**WHAT THIS TASK INVOLVES:** Your response should contain every line from the data below that holds the string "heading".

**MATERIAL SUPPLIED:**

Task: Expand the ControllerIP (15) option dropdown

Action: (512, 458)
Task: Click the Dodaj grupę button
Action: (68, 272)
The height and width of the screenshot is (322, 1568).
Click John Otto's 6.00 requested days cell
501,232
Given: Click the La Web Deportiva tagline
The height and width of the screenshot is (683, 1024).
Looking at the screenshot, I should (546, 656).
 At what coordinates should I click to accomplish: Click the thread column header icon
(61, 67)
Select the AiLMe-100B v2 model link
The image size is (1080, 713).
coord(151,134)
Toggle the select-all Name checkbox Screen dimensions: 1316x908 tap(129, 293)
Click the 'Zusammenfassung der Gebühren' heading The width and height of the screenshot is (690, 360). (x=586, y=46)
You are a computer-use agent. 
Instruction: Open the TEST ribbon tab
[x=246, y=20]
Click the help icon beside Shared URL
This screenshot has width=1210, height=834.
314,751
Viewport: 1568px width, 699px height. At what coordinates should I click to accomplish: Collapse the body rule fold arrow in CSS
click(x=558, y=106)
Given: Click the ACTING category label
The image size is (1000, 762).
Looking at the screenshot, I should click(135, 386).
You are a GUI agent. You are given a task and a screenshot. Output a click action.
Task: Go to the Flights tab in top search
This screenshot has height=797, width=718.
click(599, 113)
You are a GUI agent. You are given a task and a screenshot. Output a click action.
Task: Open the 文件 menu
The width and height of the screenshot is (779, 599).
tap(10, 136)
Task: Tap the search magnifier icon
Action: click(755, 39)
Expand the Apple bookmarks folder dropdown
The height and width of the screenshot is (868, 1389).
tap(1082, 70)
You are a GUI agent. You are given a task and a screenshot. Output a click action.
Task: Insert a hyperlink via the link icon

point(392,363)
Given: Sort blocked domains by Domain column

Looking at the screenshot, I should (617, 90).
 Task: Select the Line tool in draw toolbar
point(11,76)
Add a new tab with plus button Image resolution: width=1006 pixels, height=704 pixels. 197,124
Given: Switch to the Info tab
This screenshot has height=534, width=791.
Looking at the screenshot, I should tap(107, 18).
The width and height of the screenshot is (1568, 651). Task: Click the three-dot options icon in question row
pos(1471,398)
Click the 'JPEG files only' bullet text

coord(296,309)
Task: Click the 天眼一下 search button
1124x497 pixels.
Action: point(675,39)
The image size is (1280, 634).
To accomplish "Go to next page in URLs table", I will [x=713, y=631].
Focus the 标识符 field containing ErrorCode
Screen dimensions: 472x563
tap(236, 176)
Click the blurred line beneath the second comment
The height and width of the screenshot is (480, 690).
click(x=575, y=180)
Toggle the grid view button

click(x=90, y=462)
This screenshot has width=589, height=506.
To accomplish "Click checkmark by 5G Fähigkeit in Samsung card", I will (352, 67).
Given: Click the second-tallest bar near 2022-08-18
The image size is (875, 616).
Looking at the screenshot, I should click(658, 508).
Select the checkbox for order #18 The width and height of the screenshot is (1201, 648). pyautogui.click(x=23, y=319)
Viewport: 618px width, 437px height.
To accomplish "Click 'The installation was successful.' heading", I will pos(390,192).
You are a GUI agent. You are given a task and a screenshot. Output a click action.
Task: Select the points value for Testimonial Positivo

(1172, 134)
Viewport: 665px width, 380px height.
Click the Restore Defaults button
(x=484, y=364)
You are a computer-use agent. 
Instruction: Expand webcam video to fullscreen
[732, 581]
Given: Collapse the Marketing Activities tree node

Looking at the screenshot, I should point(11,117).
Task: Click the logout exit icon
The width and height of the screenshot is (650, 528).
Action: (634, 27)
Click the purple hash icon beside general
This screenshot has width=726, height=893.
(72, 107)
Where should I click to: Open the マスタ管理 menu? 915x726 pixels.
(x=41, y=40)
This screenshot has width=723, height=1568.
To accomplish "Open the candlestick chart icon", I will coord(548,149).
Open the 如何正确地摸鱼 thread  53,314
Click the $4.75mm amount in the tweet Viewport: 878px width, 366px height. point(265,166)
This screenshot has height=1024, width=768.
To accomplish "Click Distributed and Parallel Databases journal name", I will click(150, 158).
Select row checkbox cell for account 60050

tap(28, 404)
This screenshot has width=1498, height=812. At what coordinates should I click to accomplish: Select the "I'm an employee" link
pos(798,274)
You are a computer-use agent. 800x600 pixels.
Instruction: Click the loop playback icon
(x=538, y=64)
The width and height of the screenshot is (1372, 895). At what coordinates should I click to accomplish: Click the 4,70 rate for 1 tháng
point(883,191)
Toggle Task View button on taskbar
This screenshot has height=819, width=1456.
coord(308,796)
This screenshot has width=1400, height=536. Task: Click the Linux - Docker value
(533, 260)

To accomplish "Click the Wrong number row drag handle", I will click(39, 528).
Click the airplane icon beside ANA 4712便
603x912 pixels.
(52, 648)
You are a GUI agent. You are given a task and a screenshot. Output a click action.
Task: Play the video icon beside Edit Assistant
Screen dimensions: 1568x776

**RESPONSE TO THIS TASK:**
Click the 'Zusammenfassung der Gebühren' heading The width and height of the screenshot is (690, 360). (x=586, y=46)
To accomplish "Click 'The installation was successful.' heading", I will pos(390,192).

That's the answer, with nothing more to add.